Suspected Russian hackers were behind multiple recent intrusions of U.S. state and local computer networks, according to an industry analysis obtained by CyberScoop. The hacking group is known as TEMP.Isotope, according a private advisory issued by Mandiant, and sometimes goes by the name Energetic Bear, which has been linked to Russia before. The Mandiant memo comes a week after federal authorities warned state and local governments of a hacking campaign in which attackers breached some “elections support systems," such as email servers used for a range of business functions not involved in the counting of votes. Sean Lyngaas has more on CyberScoop.

Be careful with the CARES Act money

Iowa State Auditor Rob Sand said yesterday that Gov. Kim Reynolds' administration's recent use of $21 million in federal pandemic relief funding to purchase accounting software was inappropriate. The state’s Department of Human Services used CARES Act funding to pay for a new contract with Workday, a company that sells cloud-based financial-management software. Sand said the use of pandemic relief funds was inappropriate, but Reynolds said the project allowed the state to “act quickly to assist essential government employees.” Colin has more.
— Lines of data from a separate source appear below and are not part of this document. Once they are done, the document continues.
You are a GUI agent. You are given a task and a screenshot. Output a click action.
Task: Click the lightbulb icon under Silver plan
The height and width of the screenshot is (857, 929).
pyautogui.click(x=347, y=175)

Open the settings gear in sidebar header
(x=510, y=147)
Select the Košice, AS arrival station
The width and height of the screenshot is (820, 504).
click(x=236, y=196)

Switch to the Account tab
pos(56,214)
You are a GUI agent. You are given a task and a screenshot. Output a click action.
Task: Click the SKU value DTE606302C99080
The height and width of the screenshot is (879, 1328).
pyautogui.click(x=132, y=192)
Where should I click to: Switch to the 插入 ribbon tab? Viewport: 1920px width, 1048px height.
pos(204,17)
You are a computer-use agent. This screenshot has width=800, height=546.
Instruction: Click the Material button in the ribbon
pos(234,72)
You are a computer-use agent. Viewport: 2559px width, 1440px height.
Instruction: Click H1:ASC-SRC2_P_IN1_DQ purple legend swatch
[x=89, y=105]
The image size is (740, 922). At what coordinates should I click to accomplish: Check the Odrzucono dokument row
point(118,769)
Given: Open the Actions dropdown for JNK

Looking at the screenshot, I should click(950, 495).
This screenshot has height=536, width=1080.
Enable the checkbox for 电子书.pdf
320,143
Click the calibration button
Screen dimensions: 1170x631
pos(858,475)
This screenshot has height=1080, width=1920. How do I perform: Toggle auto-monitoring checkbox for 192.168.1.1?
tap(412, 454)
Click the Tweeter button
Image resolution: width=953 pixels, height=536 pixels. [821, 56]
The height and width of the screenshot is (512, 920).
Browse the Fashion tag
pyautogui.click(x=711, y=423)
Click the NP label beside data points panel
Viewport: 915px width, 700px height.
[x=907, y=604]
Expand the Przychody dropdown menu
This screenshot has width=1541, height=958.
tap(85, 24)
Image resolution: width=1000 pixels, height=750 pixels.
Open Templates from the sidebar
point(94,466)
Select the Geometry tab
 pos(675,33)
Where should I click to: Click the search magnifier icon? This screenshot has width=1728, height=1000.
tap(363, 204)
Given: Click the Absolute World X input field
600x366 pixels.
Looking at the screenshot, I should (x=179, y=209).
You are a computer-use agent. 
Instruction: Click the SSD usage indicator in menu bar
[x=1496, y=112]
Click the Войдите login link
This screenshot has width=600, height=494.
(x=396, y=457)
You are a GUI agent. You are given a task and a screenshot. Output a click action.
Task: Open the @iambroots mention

Michigan to clear the records

Michigan will begin automating the clearance of criminal records for some residents within the next six months, and make it easier for others to apply for expungement over the next two years, after Gov. Gretchen Whitmer’s signing of a series of bills last week endorsed by criminal justice advocacy groups and the civic-tech group Code for America’s “Clear My Record” program, which has been used to clear criminal records following similar reforms in California and Illinois. “This is a milestone in state criminal record-sealing policy that will help hundreds of thousands of people in Michigan and help drive the national conversation on reform forward," John S. Cooper, the executive director of Safe and Just Michigan, said in a press release. Ryan Johnston has details.